Towards the semi-synthesis of phosphorylated mimics of glycosaminoglycans: Screening of methods for the regioselective phosphorylation of chondroitin

Glycosaminoglycan (GAG) mimics carrying phosphate rather than sulfate anionic groups have been poorly investigated, in spite of their interesting perspectives. While some GAG-mimicking phosphorylated polymers have been reported, to the best of our knowledge no phosphorylated polysaccharides having the same backbone of natural sulfated GAGs have been accessed yet.
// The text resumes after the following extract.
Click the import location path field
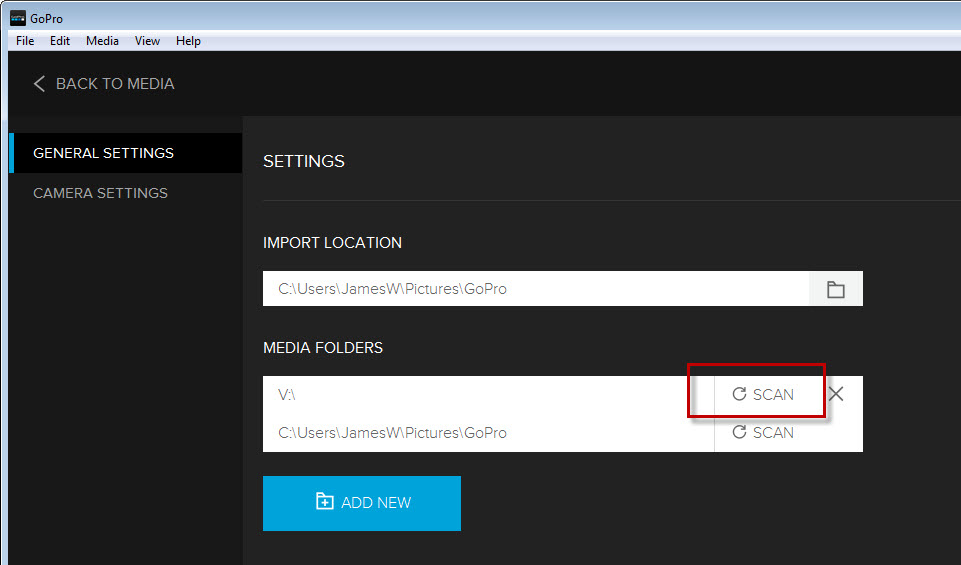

To fill this gap, in this work two standard phosphorylation protocols and two recently reported procedures have been screened on a set of polysaccharide species composed by microbial sourced chondroitin and three partially protected, semi-synthetic derivatives thereof. A detailed structural characterization by 1H, 13C and 31P NMR spectroscopy revealed the higher versatility of the innovative, biomimetic reaction employing monopotassium salt of phosphoenolpyruvate (PEP-K) with respect to standard phosphorylating agents (phosphoric acid or phosphorus oxychloride). Indeed, PEP-K and H3PO4 gave similar results in the regioselective phosphorylation of the primary hydroxyls of unprotected chondroitin, while only the former reacted on partially protected chondroitin derivatives in a controlled, regioselective fashion, affording chondroitin phosphate (CP) polysaccharides with different derivatization patterns. The reported results represent the first, key steps towards the systematic semi-synthesis of phosphorylated GAGs as a new class of GAG mimics and to the evaluation of their biological activities in comparison with native sulfated GAGs.